Cilk vs OpenMP (2x speedup even with one thread)

magicdream · ‎06-21-2011

My program contains cilk_for in main cycle and parallel reducer in inner for cycle.

Cilk is really magic thing for me :). I got 2x speedup vs OpenMP on any number of working threads, including 1 (I set 1 thread as in http://software.intel.com/en-us/forums/showthread.php?t=83541). How this is possible?

Graphics in task manager are very strange for me. With 2 working threads: at the beginning first core working hard and over some time second core also starts working. Period before second core starts working is sufficiently large. With OpenMP I got full load of 2 cores from the beginning to the end, but execution time is larger in 2 times.

I dont understand 'where' Intel Cilk got this speedup with 1(!) or 2 workers, especially with 1. How you can explain this?

Barry_T_Intel · ‎06-21-2011

The speedup with 1 worker may be a result of the bug we discussed in the tread in the Cilk++ forum.

Can you post the source of your test so we can try it here?

- Barry

magicdream · ‎06-21-2011

Source code available in https://gist.github.com/1038511. There are two versions of my program: cilk and OpenMP. I assembled each one in one file for simpler compilation and viewing. Sorry, if it not compilable as one file, but looks fine.

Both versions compiled by ICPC v.12.0.4 with -O3. I tried this on my Intel Core 2 Duo and Intel Xeon X5365 (2 processors).

magicdream · ‎06-22-2011

Maybe Intel Cilk Plus use CPU vector features (SSE) in reduction? I think that this is a good explanation.

Brandon_H_Intel · ‎02-07-2012

I took a look at this - actually the OpenMP* reduction was vectorizing but the Cilk Plus version was not, surprisingly.
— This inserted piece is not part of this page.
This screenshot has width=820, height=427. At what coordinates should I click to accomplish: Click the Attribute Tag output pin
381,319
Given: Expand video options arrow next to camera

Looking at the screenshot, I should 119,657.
I've submitted a problem report to our vectorizer team on that.

For the one thread, I think the "lazy scheduler" of Cilk Plus, where the bulk of the runtime initialization doesn't happen until actual parallel work starts happening helps it perform better. For the two thread case, it's not as clear to me, but the workload is still pretty small - might be interesting to see what happens with a workload that takes a bit more time and might amortize scheduling overheads.